Understanding The Memcached Source Code — LRU II

Photo by Brina Blum on Unsplash
Slab allocator is the core module of the cache system, which largely determines how efficient the bottleneck resource, memory, can be utilized. The other 3 parts, namely, LRU algorithm for entry expiration; and an event driven model based on libevent; and the consistent harsh for data distribution, are built around it.

Slab I
Slab II
Slab III
LRU I
LRU II (this article)
LRU III
Event driven I

More often than not, the LRU algorithm is combined with a hash map, and is referred to as a LRU cache.

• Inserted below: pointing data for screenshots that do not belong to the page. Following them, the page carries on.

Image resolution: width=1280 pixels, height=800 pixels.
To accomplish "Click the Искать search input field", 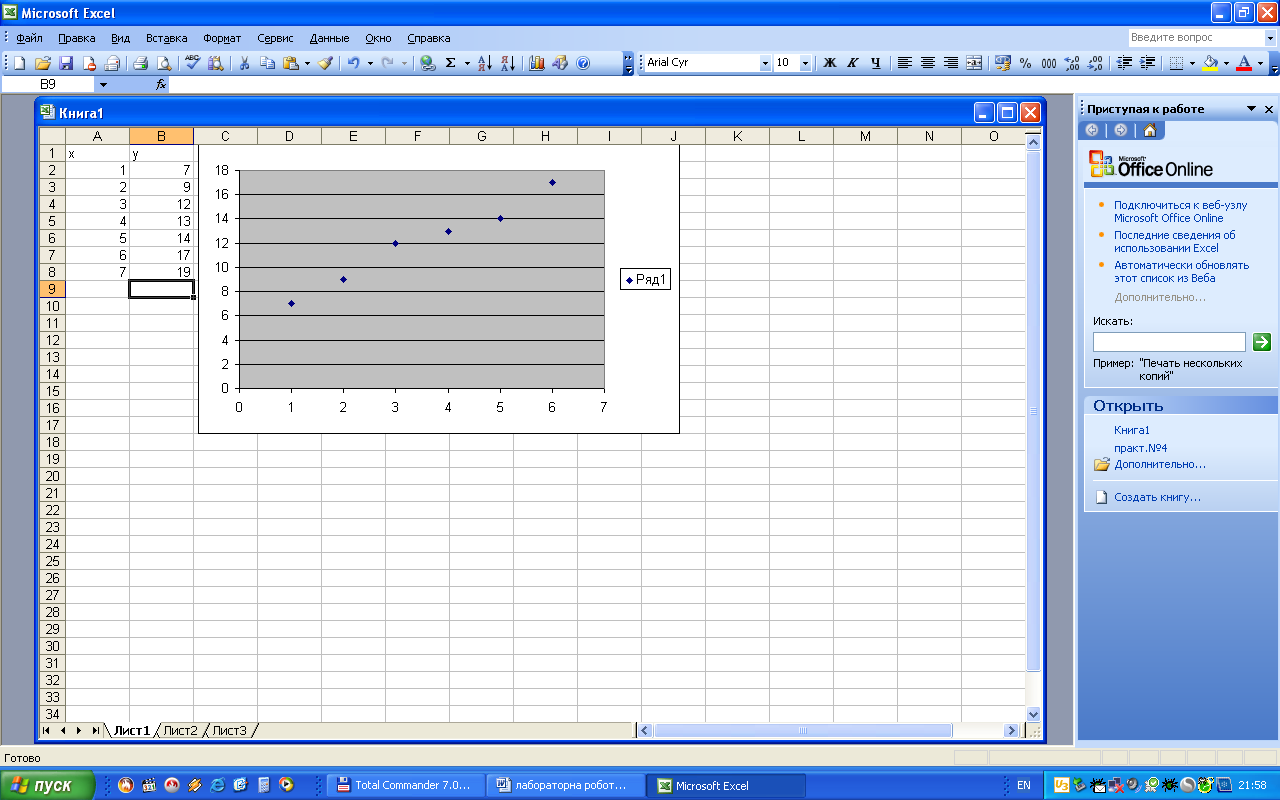I will click(x=1169, y=342).
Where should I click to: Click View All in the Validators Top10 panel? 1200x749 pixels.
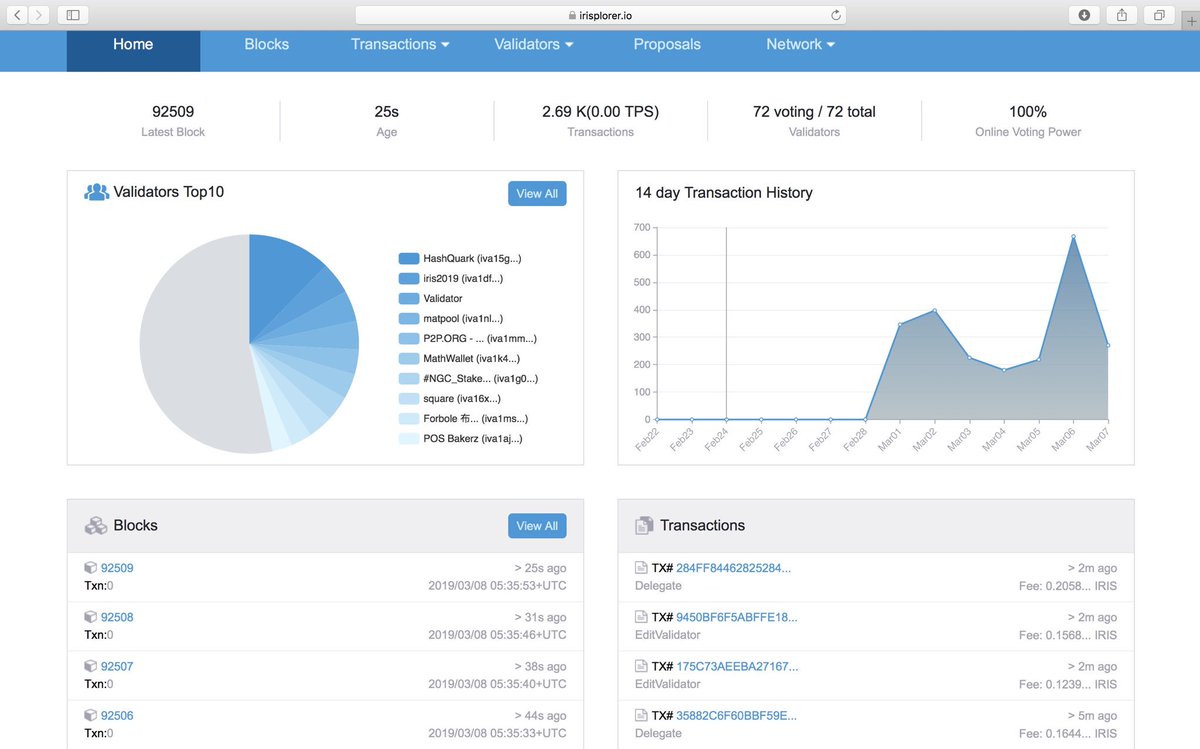pyautogui.click(x=537, y=193)
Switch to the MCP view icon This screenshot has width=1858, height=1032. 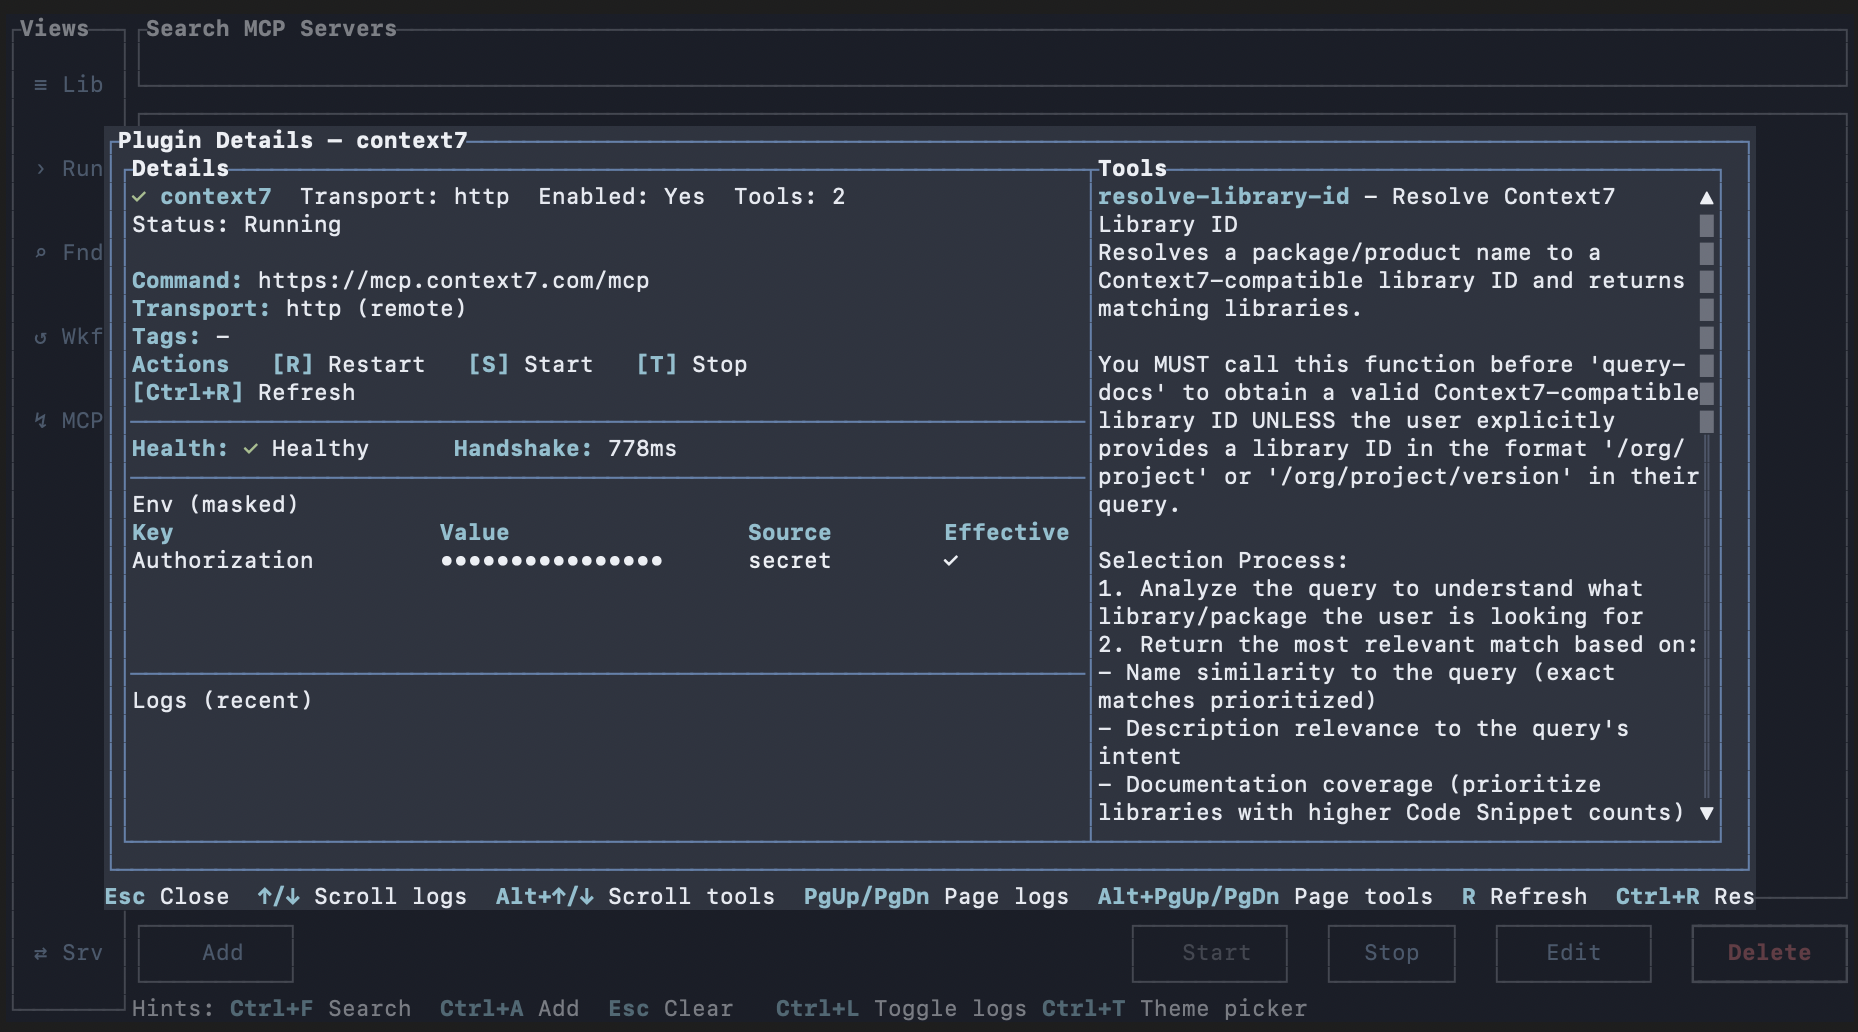click(x=40, y=420)
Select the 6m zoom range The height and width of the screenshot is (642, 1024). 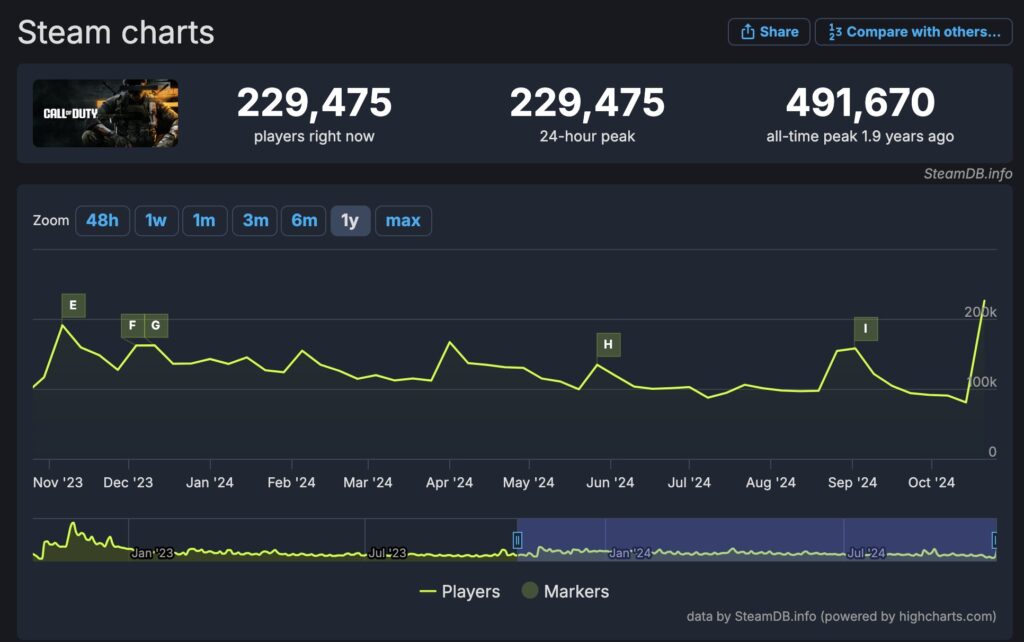(304, 221)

In a LRU-cache, the hash map enables fast accessing of cached objects; and LRU avoids the cache to grow infinitely by marking expired, or so called, least recently used objects. This time we examine the memcached‘s implementation of hash map.

Overview (textbook overlapped, skip)

Hash map is basically a fixed-sized array that indexes values with integers hashed from keys. In hash map an array entry is referred to as a bucket. If the hash value exceeds the number of buckets (i.e., array size), it rolls over using ‘mod’ (%). Collision occurs when more than two keys result in the same hash value or different hash values roll over to the same bucket, then a *linked list is formed on the bucket in collision.

Collision slows down lookups speed for the sequential access of linked list, hence it is required to increase the bucket number, and to rehash entries using the new bucket number before the performance goes too bad. This process will be discussed soon.

Module initialization

The first relevant method is

hash_init

which simply determines the hash algorithm type.

int hash_init(enum hashfunc_type type) {
switch(type) {
case JENKINS_HASH:
hash = jenkins_hash;
settings.hash_algorithm = "jenkins";
break;
case MURMUR3_HASH:
hash = MurmurHash3_x86_32;
settings.hash_algorithm = "murmur3";
break;
default:
return -1;
}
return 0;
}

This method is called from here as one of the init steps before the logic enters the main event loop.

The parameter hash_type is set to MURMUR3_HASH by the mentioned command-line argument modern.

The second method

assoc_init

allocates the fixed sized array mentioned in the beginning.

void assoc_init(const int hashtable_init) {
if (hashtable_init) {
hashpower = hashtable_init;
}
primary_hashtable = calloc(hashsize(hashpower), sizeof(void *));
if (! primary_hashtable) {
fprintf(stderr, "Failed to init hashtable.\n");
exit(EXIT_FAILURE);
}
...// scr: stat
}

This method is called in a similar location as hash_init as part of the system bootstrap process.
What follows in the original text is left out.